__Tasks to complete__
A: Repeat the passage of the journaling patch post starting at "[Sheepdog] [RFC] [PATCH]" and ending at "performing atomic operations.", copied word for word.
B: Pick out each line of the rows containing the string "text" and copy those lines.

__Page extract__
::::::

[Sheepdog] [RFC] [PATCH] journaling support for atomic operations
Narendra Prasad Madanapalli
narendramind at gmail.com
Mon Nov 22 18:25:11 CET 2010
Hi,
This patch adds journalling support for sheepdog that can aid in
performing atomic operations.
With the help of the journalling API, implemented the task of updating
vdi object atomically in store_queue_request_local() for the
operations SD_OP_WRITE_OBJ &
SD_OP_CREATE_AND_WRITE_OBJ.
The following functions constitute journalling API:
/* Initializes journal directory */
static int jrnl_init_path(const char *base_path);
/* See if journal exists for object id specified through jfd */
int jrnl_exists(jrnl_file_desc_t *jfd);
/* See if end mark exists in journal for object id specified through jfd */
int jrnl_has_end_mark(jrnl_desc_t *jd);
/* Open a journal an object (specified through jfd) for further processing */
int jrnl_open(jrnl_file_desc_t *jfd, int aflags);
/* Create a new journal */
int jrnl_create(jrnl_file_desc_t *jfd);
/* Write header to journal */
int jrnl_write_header(jrnl_desc_t *jd);
/* Write data to journal */
int jrnl_write_data(jrnl_desc_t *jd);
/* Write end mark to journal */
int jrnl_write_end_mark(jrnl_desc_t *jd);
/* Remove journal */
int jrnl_remove(jrnl_file_desc_t *jfd);
/* Flush journal to target vdi object */
int jrnl_apply_to_targe_vdi_object(jrnl_file_desc_t *jfd);
/* Write data directly to target vdi object */
int jrnl_writte_data_to_targe_vdi_object(jrnl_file_desc_t *jfd, void *data);
/* Recover vdis from journal
* This function can be used during sheep startup time.

::::::

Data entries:

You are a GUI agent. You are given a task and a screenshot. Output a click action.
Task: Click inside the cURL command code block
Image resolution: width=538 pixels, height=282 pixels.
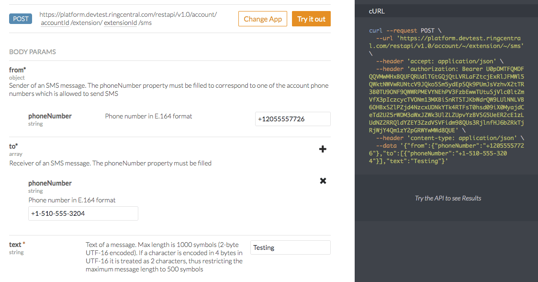coord(446,96)
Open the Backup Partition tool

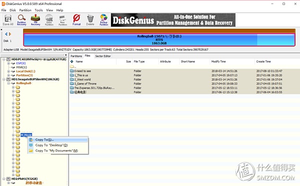click(104, 20)
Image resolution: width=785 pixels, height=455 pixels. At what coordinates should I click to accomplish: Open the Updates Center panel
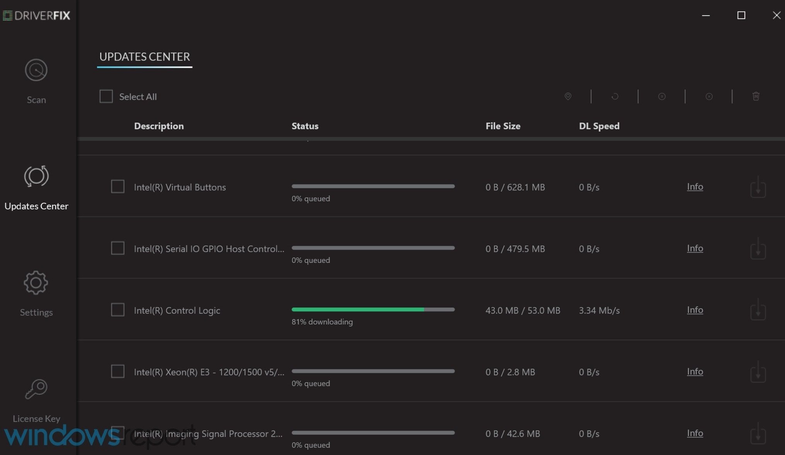[36, 187]
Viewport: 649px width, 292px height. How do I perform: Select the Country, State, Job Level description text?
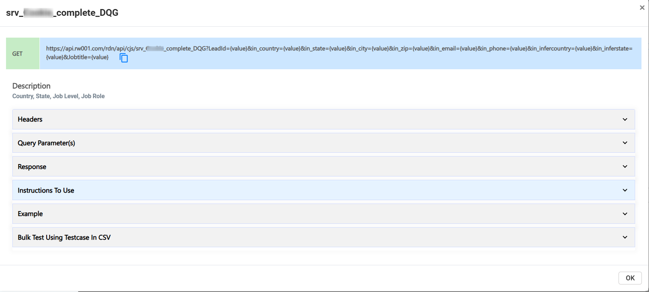[x=58, y=96]
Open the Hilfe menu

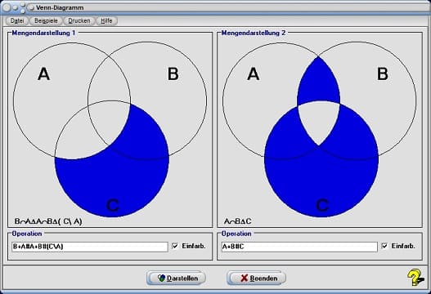tap(106, 20)
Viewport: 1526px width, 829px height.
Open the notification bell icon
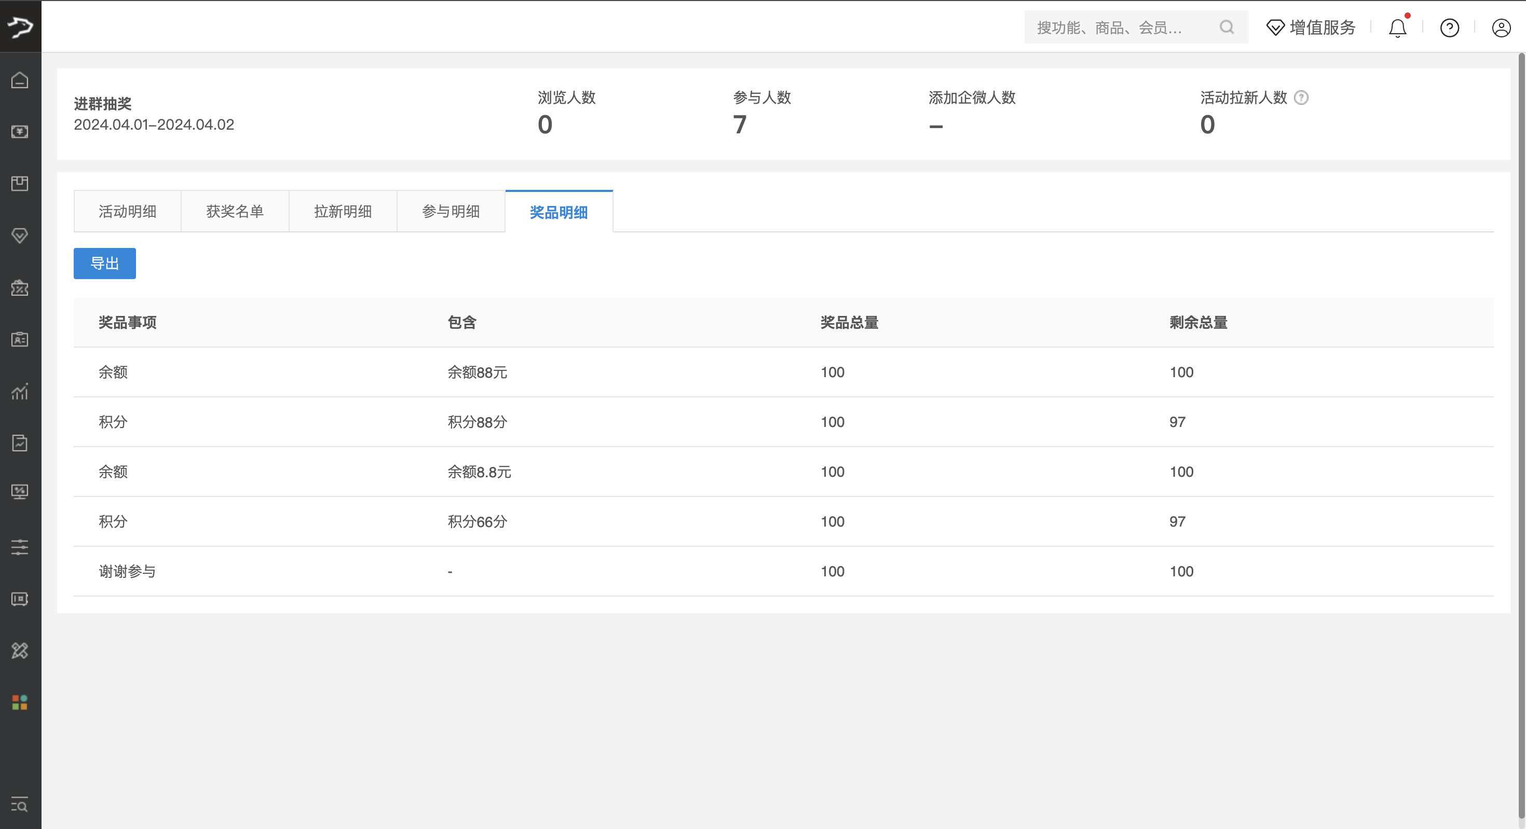(1397, 27)
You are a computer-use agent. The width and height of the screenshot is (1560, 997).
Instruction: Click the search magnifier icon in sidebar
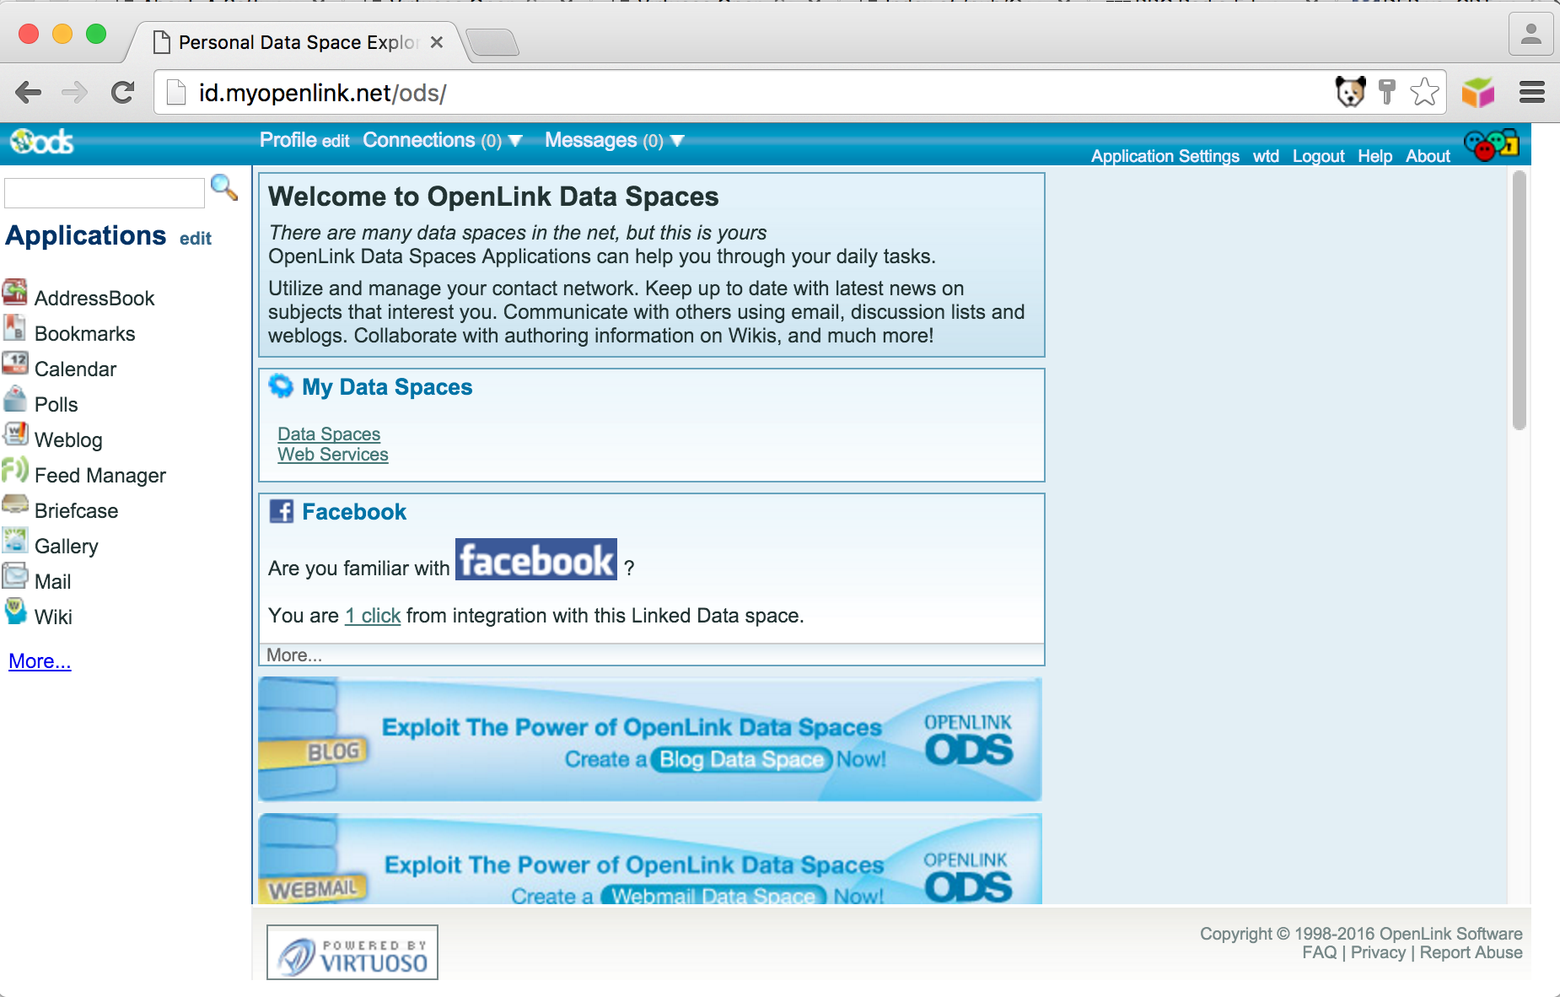point(223,187)
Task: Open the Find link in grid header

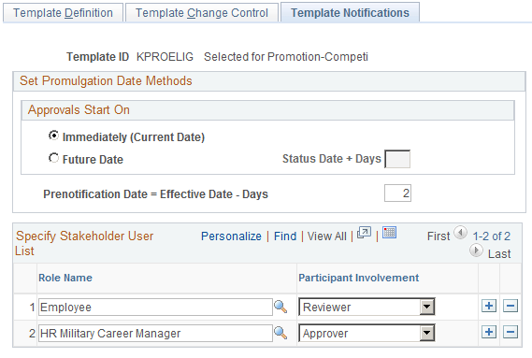Action: (285, 236)
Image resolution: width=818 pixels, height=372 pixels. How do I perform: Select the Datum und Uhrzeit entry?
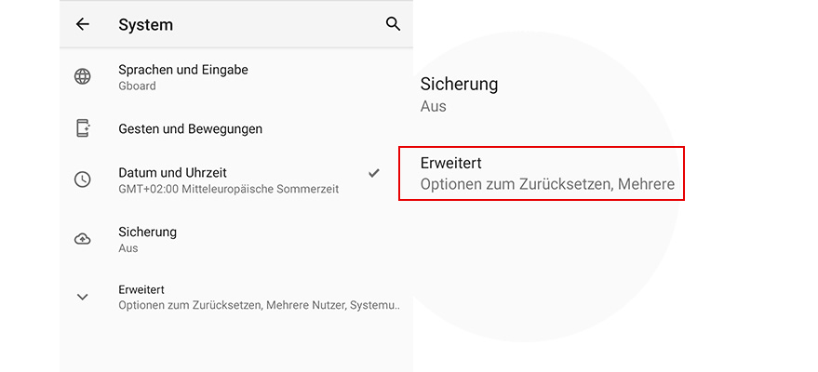pos(172,173)
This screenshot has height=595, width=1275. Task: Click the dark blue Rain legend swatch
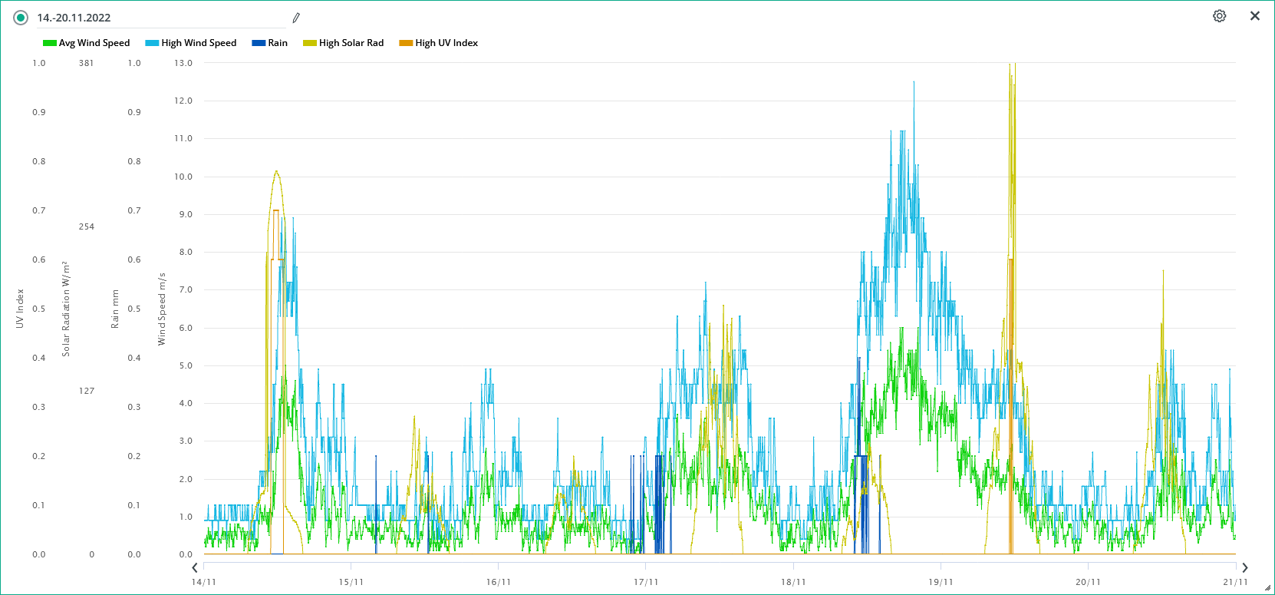[259, 43]
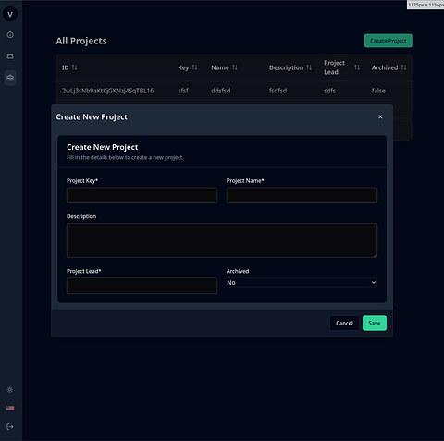Image resolution: width=444 pixels, height=441 pixels.
Task: Focus the Project Name input field
Action: point(302,195)
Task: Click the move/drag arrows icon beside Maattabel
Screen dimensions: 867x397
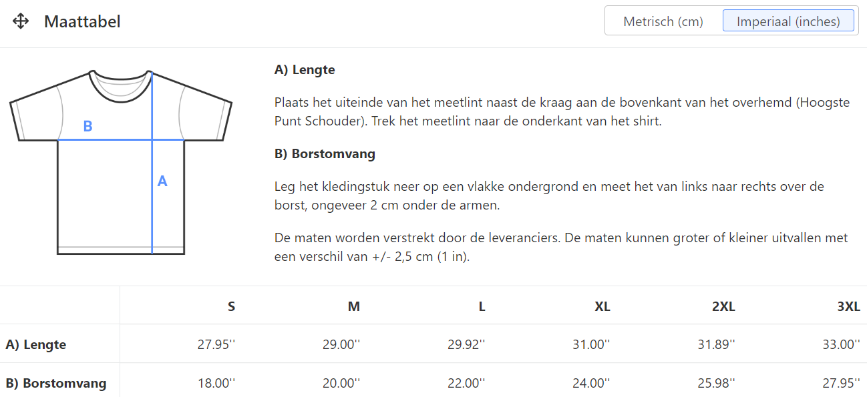Action: (21, 21)
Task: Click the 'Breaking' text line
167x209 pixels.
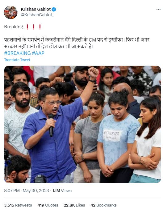Action: (x=14, y=27)
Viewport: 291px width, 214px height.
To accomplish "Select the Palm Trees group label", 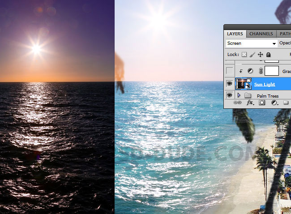I will [x=267, y=96].
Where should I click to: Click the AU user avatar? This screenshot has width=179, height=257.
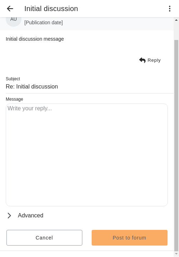coord(14,20)
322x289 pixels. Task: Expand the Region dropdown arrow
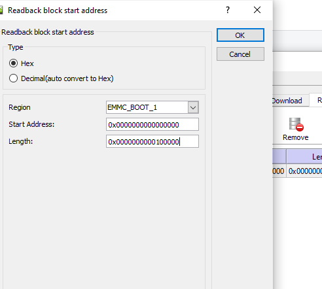point(193,107)

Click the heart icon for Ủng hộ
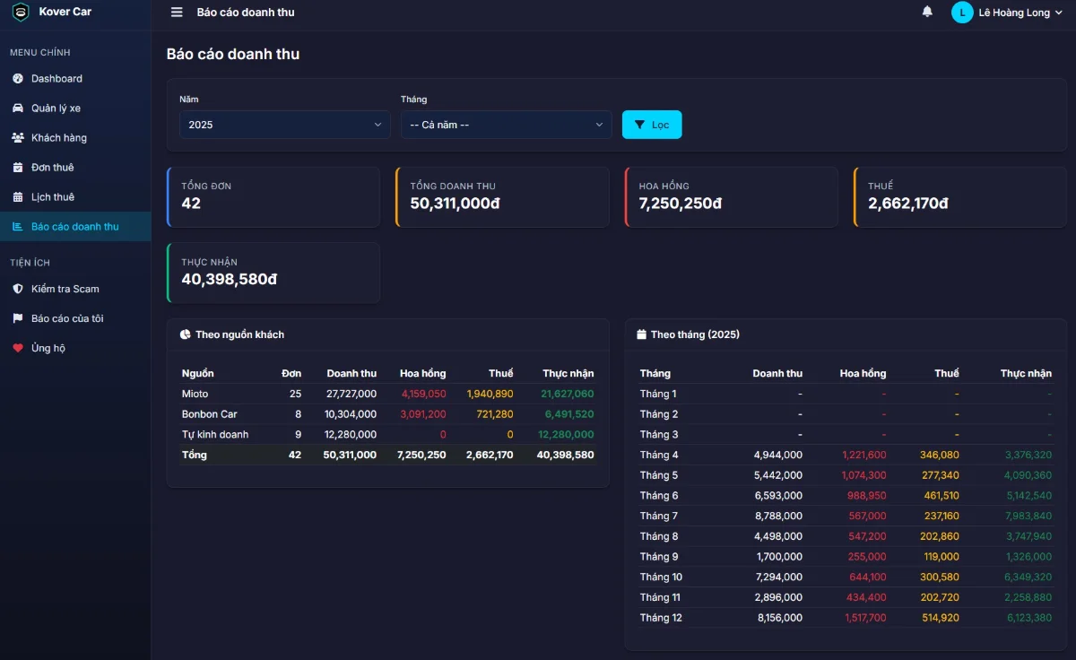point(18,348)
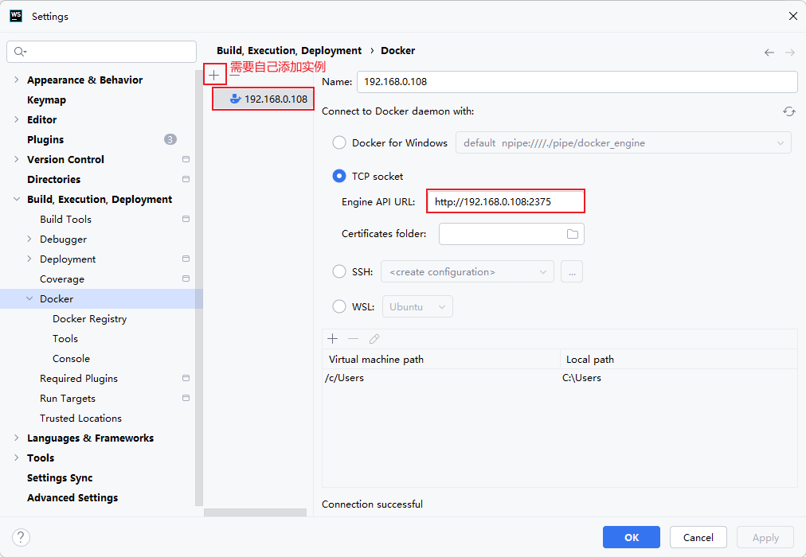
Task: Click the add path mapping plus icon
Action: click(333, 339)
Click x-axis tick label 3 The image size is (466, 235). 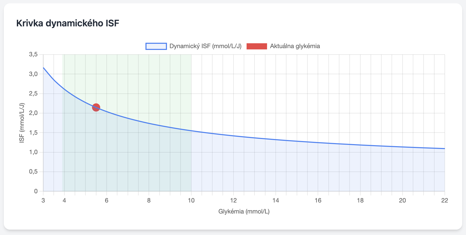(x=43, y=200)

::::::

__In response__
A:
[Sheepdog] [RFC] [PATCH] journaling support for atomic operations
Narendra Prasad Madanapalli
narendramind at gmail.com
Mon Nov 22 18:25:11 CET 2010
Hi,
This patch adds journalling support for sheepdog that can aid in
performing atomic operations.

B:
Viewport: 649px width, 292px height. How do I perform: Select the Country, State, Job Level description text?
Task: Click the 'Breaking' text line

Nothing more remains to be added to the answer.